OBJECTIVES: To determine the long‐term safety of switching to brexpiprazole from aripiprazole or non‐aripiprazole dopamine antagonists. METHODS: Post‐hoc analysis of 56‐week study of Japanese outpatients with schizophrenia switched to brexpiprazole 2 mg/day over 4‐week switching period with further titration (1–4 mg/day) allowed during the 52‐week, open‐label period. Major assessment items: total/low‐density lipoprotein (LDL)‐/high‐density lipoprotein (HDL)‐cholesterol, triglycerides, blood glucose, body weight and prolactin. Secondary evaluations were related to efficacy, treatment emergent adverse events (TEAEs), extrapyramidal symptoms, and corrected QT interval (QTc). RESULTS: 84/186 (45.2%) patients (aripiprazole, 32.9%; non‐aripiprazole, 54.8%) discontinued treatment over 56 weeks mainly because of consent withdrawal/adverse events. From baseline to Week 56, both groups showed minimal mean changes in total/LDL‐/HDL‐cholesterol, triglycerides, and glucose levels and a slight increase in mean (SD) body weight (aripiprazole, 1.1 [4.4] kg; non‐aripiprazole, 0.4 [4.6] kg). Mean prolactin levels increased slightly in the aripiprazole group, but decreased in the non‐aripiprazole group. Symptom severity scores decreased similarly in both groups. TEAEs occurred in 161/186 (86.6%) patients (aripiprazole, 84.1% [serious, 9.8%]; non‐aripiprazole, 88.5% [serious, 14.4%]).
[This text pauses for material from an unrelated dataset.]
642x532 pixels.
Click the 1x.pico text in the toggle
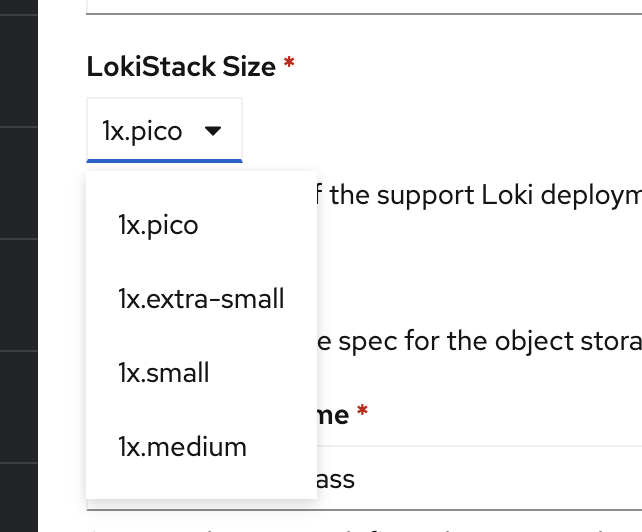coord(142,131)
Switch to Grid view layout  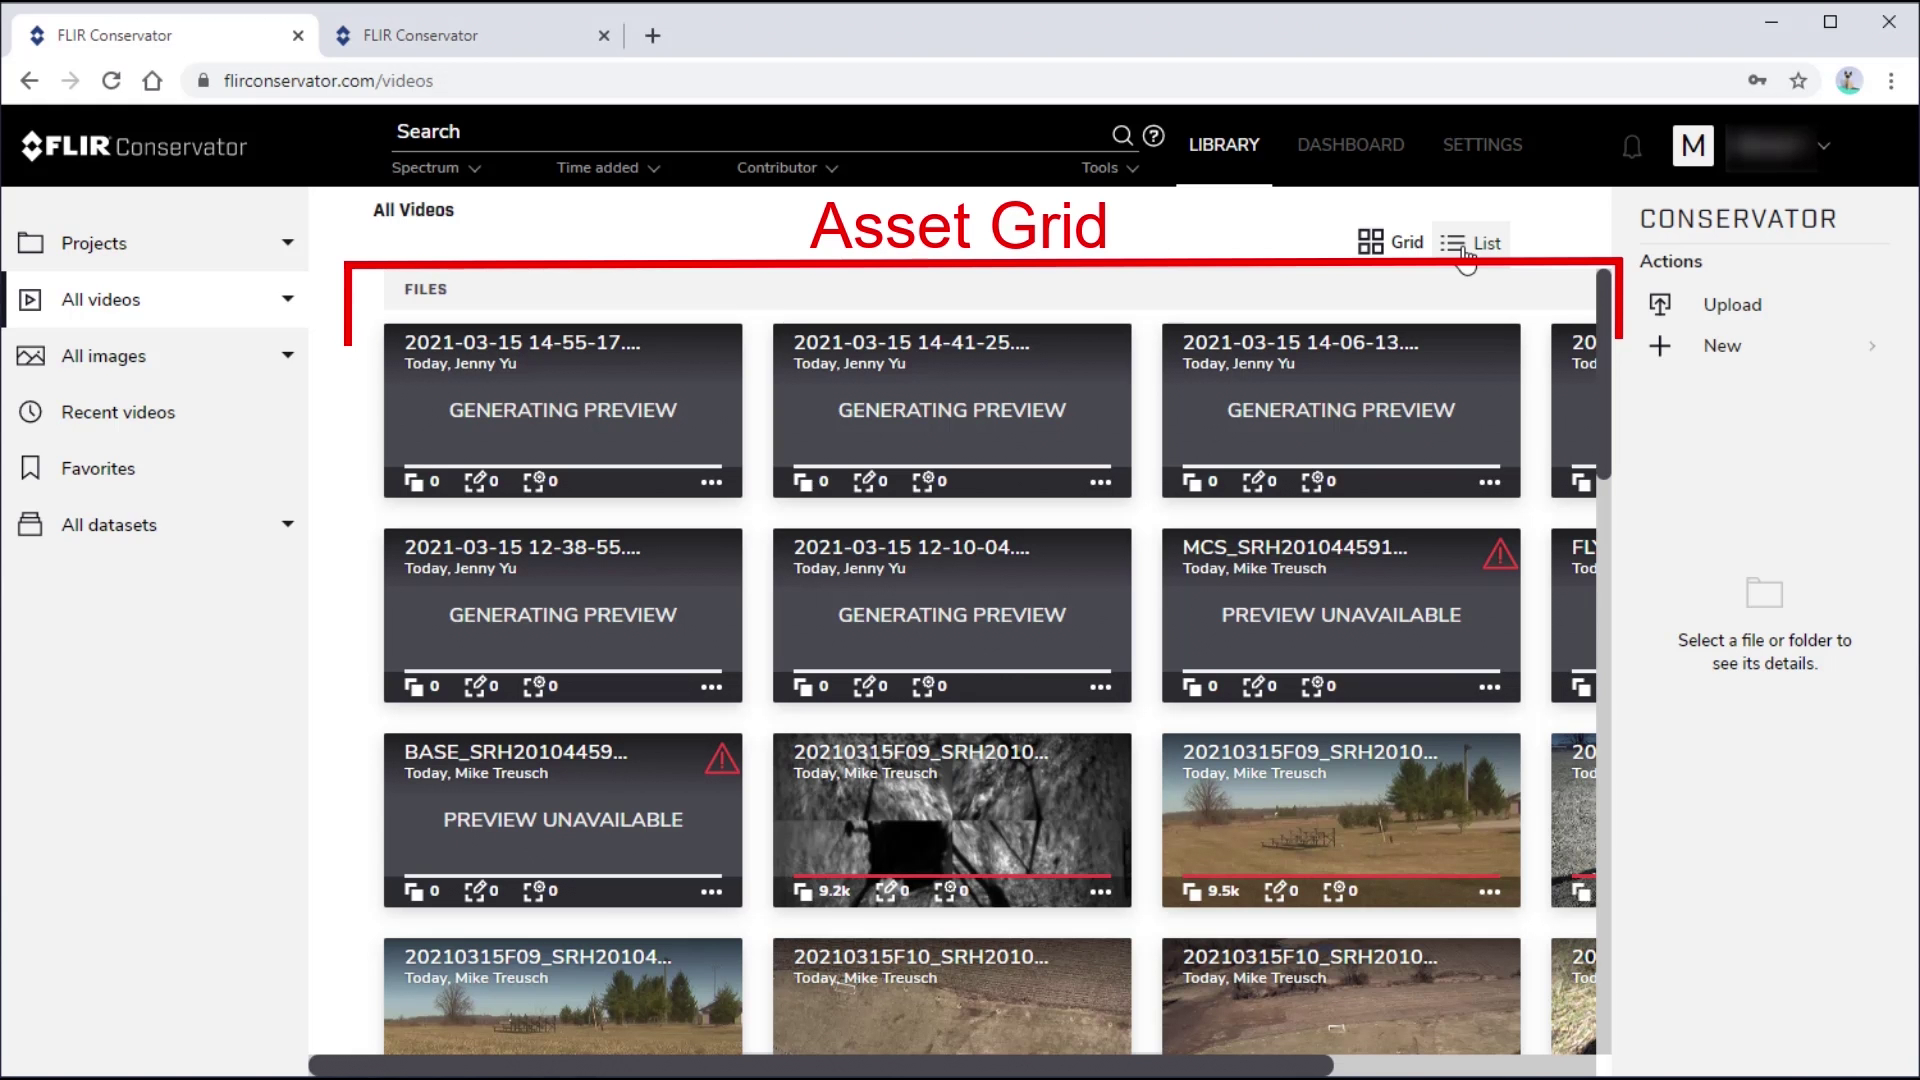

Few changes occurred in extrapyramidal symptom scales or QTc interval. CONCLUSIONS: Switching to brexpiprazole is associated with a low long‐term risk for metabolic abnormalities (including weight gain), hyperprolactinemia, extrapyramidal symptoms and QTc changes and minimal changes in psychiatric symptoms.